** DATASET ENTRIES follows **
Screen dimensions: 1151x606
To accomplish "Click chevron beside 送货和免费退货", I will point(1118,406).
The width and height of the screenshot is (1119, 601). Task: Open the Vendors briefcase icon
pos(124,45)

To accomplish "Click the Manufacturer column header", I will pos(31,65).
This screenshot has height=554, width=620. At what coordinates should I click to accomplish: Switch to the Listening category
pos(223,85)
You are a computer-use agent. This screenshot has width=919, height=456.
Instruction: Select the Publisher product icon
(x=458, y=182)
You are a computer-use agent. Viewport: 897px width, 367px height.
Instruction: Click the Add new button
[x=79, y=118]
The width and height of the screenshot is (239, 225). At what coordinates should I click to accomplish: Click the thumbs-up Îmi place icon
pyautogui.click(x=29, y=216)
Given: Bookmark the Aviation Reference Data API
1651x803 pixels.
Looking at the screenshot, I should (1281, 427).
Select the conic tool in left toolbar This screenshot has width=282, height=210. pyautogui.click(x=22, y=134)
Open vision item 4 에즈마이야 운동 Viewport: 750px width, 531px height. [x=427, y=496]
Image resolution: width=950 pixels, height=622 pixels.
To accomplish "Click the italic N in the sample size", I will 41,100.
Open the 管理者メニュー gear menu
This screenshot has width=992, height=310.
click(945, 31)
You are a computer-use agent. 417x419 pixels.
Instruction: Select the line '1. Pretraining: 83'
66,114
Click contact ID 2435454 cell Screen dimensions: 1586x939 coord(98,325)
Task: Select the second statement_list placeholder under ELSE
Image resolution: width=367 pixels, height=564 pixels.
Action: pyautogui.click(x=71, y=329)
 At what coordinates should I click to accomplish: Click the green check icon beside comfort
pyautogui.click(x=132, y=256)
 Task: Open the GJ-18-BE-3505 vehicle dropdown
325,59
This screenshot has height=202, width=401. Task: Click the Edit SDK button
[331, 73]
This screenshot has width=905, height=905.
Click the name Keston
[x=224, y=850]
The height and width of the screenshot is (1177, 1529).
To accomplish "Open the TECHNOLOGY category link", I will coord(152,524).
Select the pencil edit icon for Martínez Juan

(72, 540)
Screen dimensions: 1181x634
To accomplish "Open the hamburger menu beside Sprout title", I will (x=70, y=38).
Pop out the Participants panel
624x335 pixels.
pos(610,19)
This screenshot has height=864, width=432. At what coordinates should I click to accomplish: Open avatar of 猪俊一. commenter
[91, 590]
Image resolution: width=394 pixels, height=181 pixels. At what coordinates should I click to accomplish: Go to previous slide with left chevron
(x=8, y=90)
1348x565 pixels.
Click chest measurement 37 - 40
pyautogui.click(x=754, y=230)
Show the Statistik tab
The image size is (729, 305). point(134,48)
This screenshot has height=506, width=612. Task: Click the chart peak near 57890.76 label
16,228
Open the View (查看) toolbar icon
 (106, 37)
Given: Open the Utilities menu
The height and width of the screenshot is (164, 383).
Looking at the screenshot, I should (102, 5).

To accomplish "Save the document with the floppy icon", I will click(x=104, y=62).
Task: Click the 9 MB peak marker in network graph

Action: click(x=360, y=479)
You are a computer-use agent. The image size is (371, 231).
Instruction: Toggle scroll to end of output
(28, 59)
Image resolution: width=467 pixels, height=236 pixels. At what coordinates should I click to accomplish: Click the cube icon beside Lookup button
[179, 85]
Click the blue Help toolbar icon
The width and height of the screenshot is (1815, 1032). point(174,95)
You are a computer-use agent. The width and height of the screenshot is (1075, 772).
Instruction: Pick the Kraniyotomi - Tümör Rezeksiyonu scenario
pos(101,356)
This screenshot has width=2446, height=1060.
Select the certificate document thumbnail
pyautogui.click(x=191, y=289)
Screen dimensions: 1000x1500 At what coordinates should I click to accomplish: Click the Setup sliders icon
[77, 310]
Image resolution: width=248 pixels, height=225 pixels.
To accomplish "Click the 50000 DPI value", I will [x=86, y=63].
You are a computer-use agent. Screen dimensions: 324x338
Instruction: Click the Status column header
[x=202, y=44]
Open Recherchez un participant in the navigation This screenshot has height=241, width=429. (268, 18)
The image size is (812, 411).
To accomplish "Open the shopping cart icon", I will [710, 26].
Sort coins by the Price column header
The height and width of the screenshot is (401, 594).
** End of DATASET ENTRIES **
THE PROBLEM. Between the first line of the entries above and the line with "You are a computer-use agent. Viewport: 897px", both included, copy every line exactly and nothing outside that range.

ANSWER SPACE.
Screen dimensions: 1151x606
To accomplish "Click chevron beside 送货和免费退货", I will point(1118,406).
The width and height of the screenshot is (1119, 601). Task: Open the Vendors briefcase icon
pos(124,45)

To accomplish "Click the Manufacturer column header", I will pos(31,65).
This screenshot has height=554, width=620. At what coordinates should I click to accomplish: Switch to the Listening category
pos(223,85)
You are a computer-use agent. This screenshot has width=919, height=456.
Instruction: Select the Publisher product icon
(x=458, y=182)
You are a computer-use agent. Viewport: 897px width, 367px height.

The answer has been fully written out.